L’actuel ménage à trois du Canadien a ses bons côtés, ces temps-ci, avec le calendrier chargé au possible en raison de la tenue des Jeux olympiques, en février.
Par exemple, Samuel Montembeault s’est rendu à Washington dès lundi. Comme il sera fort possiblement le gardien partant face aux Capitals, cela permettra au CH d’avoir devant son filet un gardien plus reposé, mardi, qui n’aura pas fait le voyage le jour même.
«Je ne comprends pas»
Mais on se doute tout de même que cette situation ne sera pas éternelle. Et quand le ménage à trois prendra fin, Dobes pourrait-il être celui qui sera cédé à Laval? Le gardien de 24 ans montre certes un dossier de 14-5-3 cette saison, mais à ,888 et 3,01, respectivement, son taux d’efficacité et sa moyenne de buts accordés demeurent assez ronflants.
«Je ne sais pas, a déclaré le Tchèque, lorsque questionné ce sujet après le match. J’ai gagné, quoi, il y a deux semaines, et j’ai encore gagné [lundi]. Je n’avais pas joué entre les deux matchs. Je n’ai pas les réponses, parce que je ne parle de cela à personne.» (À voir en vidéo principale.)
«Tu ne parles pas du tout à l’équipe de direction?» l’a relancé un journaliste.
«Non, a répondu Dobes. J’ai parlé à Marty [Martin St-Louis] pour la première fois de ma vie, mais je ne peux pas dire ce qui est ressorti de cette discussion. Je ne comprends pas, je ne sais pas.»
La situation n’est pas inhabituelle, cela dit. Ce sont les adjoints de St-Louis qui discutent avec les gardiens, et non l’entraîneur-chef.
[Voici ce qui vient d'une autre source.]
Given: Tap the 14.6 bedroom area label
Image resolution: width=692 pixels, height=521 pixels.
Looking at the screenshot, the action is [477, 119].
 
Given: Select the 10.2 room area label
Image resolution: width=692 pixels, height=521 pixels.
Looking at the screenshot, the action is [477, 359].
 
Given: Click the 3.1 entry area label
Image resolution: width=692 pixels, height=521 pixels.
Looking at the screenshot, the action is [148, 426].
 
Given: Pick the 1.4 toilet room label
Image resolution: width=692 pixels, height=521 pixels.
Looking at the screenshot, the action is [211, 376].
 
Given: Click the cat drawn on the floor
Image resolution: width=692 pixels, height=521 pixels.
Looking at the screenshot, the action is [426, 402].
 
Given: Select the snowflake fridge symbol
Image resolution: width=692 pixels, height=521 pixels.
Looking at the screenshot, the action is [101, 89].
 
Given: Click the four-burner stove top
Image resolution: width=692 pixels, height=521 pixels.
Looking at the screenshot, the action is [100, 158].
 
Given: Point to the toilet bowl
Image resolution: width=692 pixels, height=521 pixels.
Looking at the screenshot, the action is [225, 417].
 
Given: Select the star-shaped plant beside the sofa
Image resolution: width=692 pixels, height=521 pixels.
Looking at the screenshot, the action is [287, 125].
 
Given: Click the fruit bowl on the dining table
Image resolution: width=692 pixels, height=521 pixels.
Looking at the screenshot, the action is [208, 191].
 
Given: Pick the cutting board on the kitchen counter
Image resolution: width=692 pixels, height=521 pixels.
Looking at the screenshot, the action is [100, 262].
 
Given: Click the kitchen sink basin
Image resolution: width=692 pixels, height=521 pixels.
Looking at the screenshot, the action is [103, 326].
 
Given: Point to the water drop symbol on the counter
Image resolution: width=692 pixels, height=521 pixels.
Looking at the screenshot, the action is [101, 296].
«J’aimerais vous en dire plus, mais je ne sais pas, a-t-il poursuivi. Je veux seulement être là pour mes coéquipiers, pour mes incroyables fans. C’est tout. Je veux gagner. C’est ce que j’ai fait toute ma vie. Depuis que je suis chez les juniors, j’ai appris à gagner et tout ce que je sais, c’est que j’ai tout laissé sur la table [lundi soir].
«Si j’étais cédé [à Laval], je ne comprendrais pas», a-t-il ensuite ajouté en toute transparence, faisant valoir qu’il gagne régulièrement.
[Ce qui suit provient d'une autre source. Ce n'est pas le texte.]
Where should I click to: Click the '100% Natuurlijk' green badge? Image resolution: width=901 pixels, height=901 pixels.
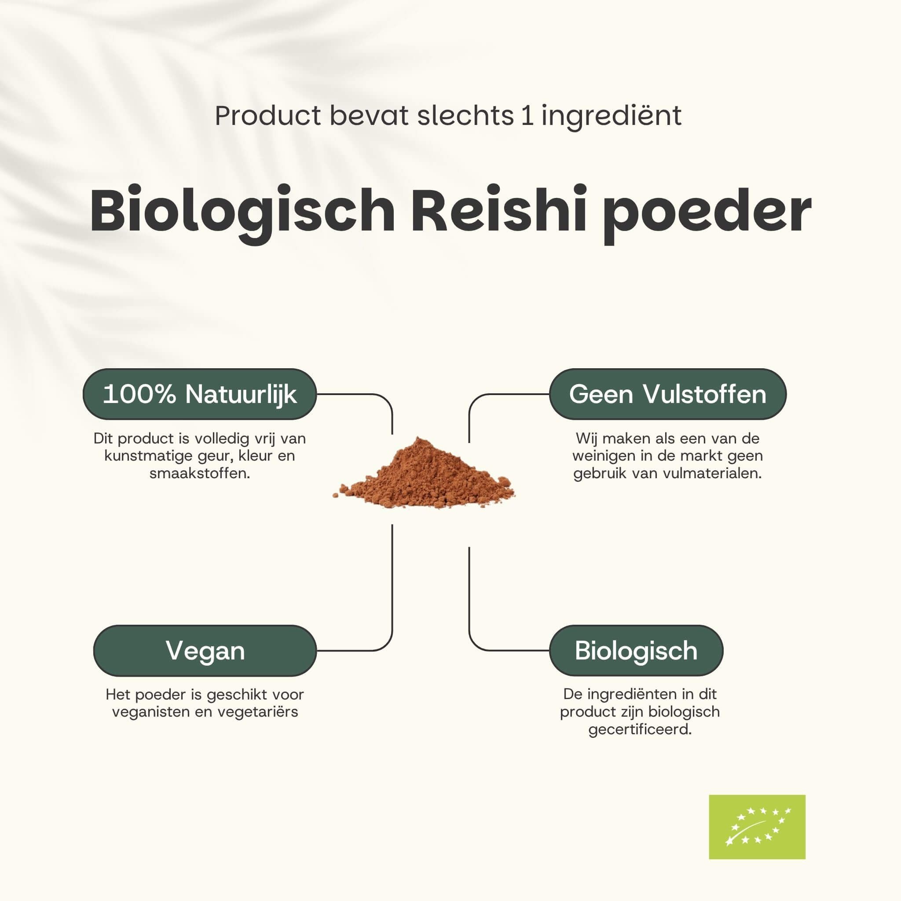(x=200, y=394)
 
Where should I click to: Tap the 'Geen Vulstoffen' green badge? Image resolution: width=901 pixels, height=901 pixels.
(x=667, y=394)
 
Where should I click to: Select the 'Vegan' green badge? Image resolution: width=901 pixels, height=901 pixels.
(x=205, y=651)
À son départ précédent, à Raleigh, Dobes avait permis cinq buts, mais le Canadien l’avait néanmoins emporté par le pointage de 7 à 5 contre les Hurricanes de la Caroline. Le gardien possède un dossier de 7-1-3 sur les patinoires adverses cette saison, tandis que sa fiche à domicile est maintenant de 7-4.
Plus difficile pour le quatrième trio
En attendant les prochaines décisions, c’est le quatrième trio du Canadien qui n’a pas joué son meilleur match, lundi soir au Centre Bell, avant que le club prenne l’avion vers Washington. Sans le vouloir, Joe Veleno, Samuel Blais et Owen Beck ont conséquemment facilité le travail de l’état-major qui, tôt ou tard, devra décider qui sort de l’alignement en raison du retour au jeu de quelques attaquants, à commencer par Josh Anderson.
«Ils nous ont donné du bon hockey, mais ils ont déjà mieux joué que ce soir [lundi], a reconnu l’entraîneur-chef, Martin St-Louis, après le gain face aux Canucks. Nos deux premiers trios ont dominé et c’est ce qui a mené notre offensive. Je m’attends à ce que notre quatrième trio joue leur rôle, comme ça a été le cas récemment.»

Beck, qui sera sans doute le premier attaquant rétrogradé, a terminé le match contre les Canucks sans aucun tir. Il a par ailleurs servi une petite mise en échec et bloqué un seul lancer.
«On a une belle connexion les trois ensemble, on est capables d’apporter un élément physique et quand on a la rondelle, on peut faire des bons jeux, avait pourtant vanté Blais, dimanche, après l’entraînement optionnel du Canadien. On passe de bonnes minutes dans la zone adverse.»
Blais ne veut pas y penser
Ce fut donc plus difficile lundi soir pour lui, Veleno et Beck. Malgré tout, Blais a complété le match avec quatre mises en échec et deux tirs bloqués. Il a aussi effectué une belle passe à Kaiden Guhle, en première période, mais le puissant tir du défenseur a frappé le poteau. Blais pourrait être rétrogradé, mais certainement pas avant Beck.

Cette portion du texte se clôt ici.